For anyone interested in politics, the last weekend in November’s online festival, organised by the Peadar O’Donnell Socialist Republican Forum, offered a wide range of views, some radical, and some a little less so.
Saturday night’s pre-recorded broadcast from the memorial to the Kilmicheal Ambush, whose centenary anniversary was the backdrop for the weekend, would have made the hairs on the back of your neck stand up. So would Patrica Campbell’s references to Luke Kelly’s famous poem “For What Died the Sons of Róisín?”. The poignant remembrance ceremonies in Cork, Dublin, Sligo and Tyrone were a silent reminder of the lives lost for our freedom, a legacy that still remains unfulfilled.
The imperialism that wrought partition on this country almost one hundred years ago was discussed, but so was contemporary imperialism: Tommy McKearney pointing out the continued use of Shannon Airport by American troops, and the odious banking debt imposed by the EU on the Irish people. One discussion that caught this writer’s attention was “The International Context of the Black and Tan War”, chaired by Brian Forbes of the Mandate Trade Union. The internationally renowned author, Vijay Prashad, quoted Lenin, who said that the Irish, a small island nation, had given hope to the peoples of the world in their struggles against the imperialist powers.

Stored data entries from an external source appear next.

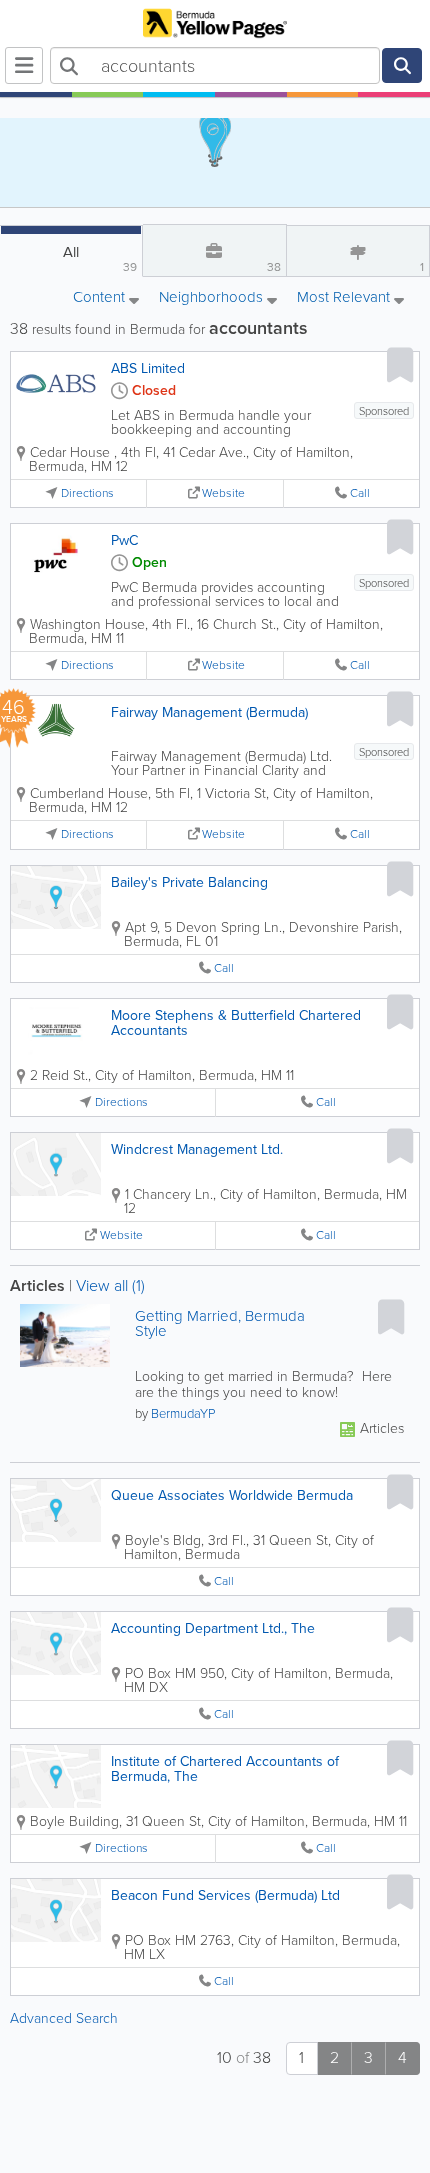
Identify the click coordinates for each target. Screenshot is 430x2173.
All (100, 258)
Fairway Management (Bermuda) (209, 712)
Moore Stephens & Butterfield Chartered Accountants (236, 1023)
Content (101, 298)
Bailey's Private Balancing (189, 882)
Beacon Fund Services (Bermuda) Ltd (225, 1895)
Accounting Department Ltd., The (213, 1628)
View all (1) (110, 1285)
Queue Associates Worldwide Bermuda (232, 1495)
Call (360, 493)
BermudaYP (183, 1413)
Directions (87, 493)
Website (223, 493)
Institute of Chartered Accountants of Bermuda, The (225, 1769)
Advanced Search (64, 2018)
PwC (124, 540)
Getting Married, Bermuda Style (220, 1324)
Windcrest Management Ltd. (197, 1149)
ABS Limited (148, 368)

Contributor Joe Jameson spoke of the fatal blow that the IRA had delivered against the rotten British empire one hundred years ago in Kilmichael. Patricia Campbell made a subtle point about how the southern state in Ireland would like people to be ignorant of the commemorations taking place this year and next year, on the centenary of the bloodiest period of the Tan War.
The final event of the festival on Sunday evening observed that “labour must wait no longer”, where two young female activists in particular stressed the need for collective action by working-class people instead of an individualistic approach to politics, the latter being challenged as of late by material realities such as the ongoing pandemic.
The abolition of the 1990 Industrial Relations Act was reiterated as being a crucial demand to rebuild organised labour.
Lastly, one could not have missed the session of music broadcasted on Saturday night. Pól Mac Adaim produced some wonderful rebel songs on the guitar, as did Mel Corry. Mick Blake’s performance brought home the deference of those who claim to govern in our interests to the capitalist class, personified by the billionaire hedge fund manager, the infamous David Tepper. Maybe one day it will be the working class who will have the last laugh of the likes of Mr. Tepper and his ilk. We shall look forward to it. Onwards and upwards comrades, and let’s build the resistance!